> DIRECTIONS: Could you restate the entries below word for word?

> PROVIDED DATA:
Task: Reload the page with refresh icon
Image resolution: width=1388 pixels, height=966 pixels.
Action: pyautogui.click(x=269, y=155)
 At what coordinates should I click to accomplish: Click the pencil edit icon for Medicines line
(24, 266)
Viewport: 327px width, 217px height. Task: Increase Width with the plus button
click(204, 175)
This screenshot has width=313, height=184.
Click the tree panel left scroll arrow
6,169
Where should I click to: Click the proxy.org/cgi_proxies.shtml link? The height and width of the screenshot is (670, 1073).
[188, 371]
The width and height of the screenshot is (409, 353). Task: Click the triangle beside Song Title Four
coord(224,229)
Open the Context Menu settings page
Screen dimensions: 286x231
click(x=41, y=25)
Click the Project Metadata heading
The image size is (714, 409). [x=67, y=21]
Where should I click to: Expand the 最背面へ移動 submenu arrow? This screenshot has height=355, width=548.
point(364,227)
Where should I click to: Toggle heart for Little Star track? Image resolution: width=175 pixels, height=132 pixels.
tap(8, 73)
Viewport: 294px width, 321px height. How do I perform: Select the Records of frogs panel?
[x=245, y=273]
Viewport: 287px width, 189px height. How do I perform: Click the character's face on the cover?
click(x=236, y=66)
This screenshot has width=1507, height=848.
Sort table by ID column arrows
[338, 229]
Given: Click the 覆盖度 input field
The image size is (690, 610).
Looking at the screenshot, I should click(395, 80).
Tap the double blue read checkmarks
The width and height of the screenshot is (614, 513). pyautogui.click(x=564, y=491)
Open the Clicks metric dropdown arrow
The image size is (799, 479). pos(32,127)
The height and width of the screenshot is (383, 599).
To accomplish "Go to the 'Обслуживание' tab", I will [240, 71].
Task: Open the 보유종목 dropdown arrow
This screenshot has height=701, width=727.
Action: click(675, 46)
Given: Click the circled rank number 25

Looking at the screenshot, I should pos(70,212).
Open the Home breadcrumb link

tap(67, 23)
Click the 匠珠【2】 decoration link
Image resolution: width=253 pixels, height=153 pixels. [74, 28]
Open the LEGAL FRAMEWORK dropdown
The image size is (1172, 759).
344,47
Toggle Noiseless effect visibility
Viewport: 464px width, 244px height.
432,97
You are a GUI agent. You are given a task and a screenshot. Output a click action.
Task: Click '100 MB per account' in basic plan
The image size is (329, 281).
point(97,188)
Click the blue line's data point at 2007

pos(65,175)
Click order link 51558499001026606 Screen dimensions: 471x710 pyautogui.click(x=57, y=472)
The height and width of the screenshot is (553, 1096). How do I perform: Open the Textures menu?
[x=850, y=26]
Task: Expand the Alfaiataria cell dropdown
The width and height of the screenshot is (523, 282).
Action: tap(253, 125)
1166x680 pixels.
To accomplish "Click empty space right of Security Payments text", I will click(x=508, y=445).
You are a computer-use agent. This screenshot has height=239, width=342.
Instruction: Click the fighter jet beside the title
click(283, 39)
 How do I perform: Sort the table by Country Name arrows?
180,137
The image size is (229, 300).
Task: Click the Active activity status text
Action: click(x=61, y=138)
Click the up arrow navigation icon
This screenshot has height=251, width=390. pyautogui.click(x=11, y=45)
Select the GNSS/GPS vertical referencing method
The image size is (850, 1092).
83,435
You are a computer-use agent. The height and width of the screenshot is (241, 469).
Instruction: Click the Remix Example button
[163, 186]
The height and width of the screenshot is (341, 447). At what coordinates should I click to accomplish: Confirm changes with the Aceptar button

> SOLUTION FOR THIS PROBLEM:
Task: Reload the page with refresh icon
Image resolution: width=1388 pixels, height=966 pixels.
Action: pyautogui.click(x=269, y=155)
 At what coordinates should I click to accomplish: Click the pencil edit icon for Medicines line
(24, 266)
Viewport: 327px width, 217px height. Task: Increase Width with the plus button
click(204, 175)
This screenshot has width=313, height=184.
Click the tree panel left scroll arrow
6,169
Where should I click to: Click the proxy.org/cgi_proxies.shtml link? The height and width of the screenshot is (670, 1073).
[188, 371]
The width and height of the screenshot is (409, 353). Task: Click the triangle beside Song Title Four
coord(224,229)
Open the Context Menu settings page
Screen dimensions: 286x231
click(x=41, y=25)
Click the Project Metadata heading
The image size is (714, 409). [x=67, y=21]
Where should I click to: Expand the 最背面へ移動 submenu arrow? This screenshot has height=355, width=548.
point(364,227)
Where should I click to: Toggle heart for Little Star track? Image resolution: width=175 pixels, height=132 pixels.
tap(8, 73)
Viewport: 294px width, 321px height. How do I perform: Select the Records of frogs panel?
[x=245, y=273]
Viewport: 287px width, 189px height. How do I perform: Click the character's face on the cover?
click(x=236, y=66)
This screenshot has width=1507, height=848.
Sort table by ID column arrows
[338, 229]
Given: Click the 覆盖度 input field
The image size is (690, 610).
Looking at the screenshot, I should click(395, 80).
Tap the double blue read checkmarks
The width and height of the screenshot is (614, 513). pyautogui.click(x=564, y=491)
Open the Clicks metric dropdown arrow
The image size is (799, 479). pos(32,127)
The height and width of the screenshot is (383, 599).
To accomplish "Go to the 'Обслуживание' tab", I will [240, 71].
Task: Open the 보유종목 dropdown arrow
This screenshot has height=701, width=727.
Action: click(675, 46)
Given: Click the circled rank number 25

Looking at the screenshot, I should pos(70,212).
Open the Home breadcrumb link

tap(67, 23)
Click the 匠珠【2】 decoration link
Image resolution: width=253 pixels, height=153 pixels. [74, 28]
Open the LEGAL FRAMEWORK dropdown
The image size is (1172, 759).
344,47
Toggle Noiseless effect visibility
Viewport: 464px width, 244px height.
432,97
You are a GUI agent. You are given a task and a screenshot. Output a click action.
Task: Click '100 MB per account' in basic plan
The image size is (329, 281).
point(97,188)
Click the blue line's data point at 2007

pos(65,175)
Click order link 51558499001026606 Screen dimensions: 471x710 pyautogui.click(x=57, y=472)
The height and width of the screenshot is (553, 1096). How do I perform: Open the Textures menu?
[x=850, y=26]
Task: Expand the Alfaiataria cell dropdown
The width and height of the screenshot is (523, 282).
Action: tap(253, 125)
1166x680 pixels.
To accomplish "Click empty space right of Security Payments text", I will click(x=508, y=445).
You are a computer-use agent. This screenshot has height=239, width=342.
Instruction: Click the fighter jet beside the title
click(283, 39)
 How do I perform: Sort the table by Country Name arrows?
180,137
The image size is (229, 300).
Task: Click the Active activity status text
Action: click(x=61, y=138)
Click the up arrow navigation icon
This screenshot has height=251, width=390. pyautogui.click(x=11, y=45)
Select the GNSS/GPS vertical referencing method
The image size is (850, 1092).
83,435
You are a computer-use agent. The height and width of the screenshot is (241, 469).
Instruction: Click the Remix Example button
[163, 186]
The height and width of the screenshot is (341, 447). At what coordinates should I click to accomplish: Confirm changes with the Aceptar button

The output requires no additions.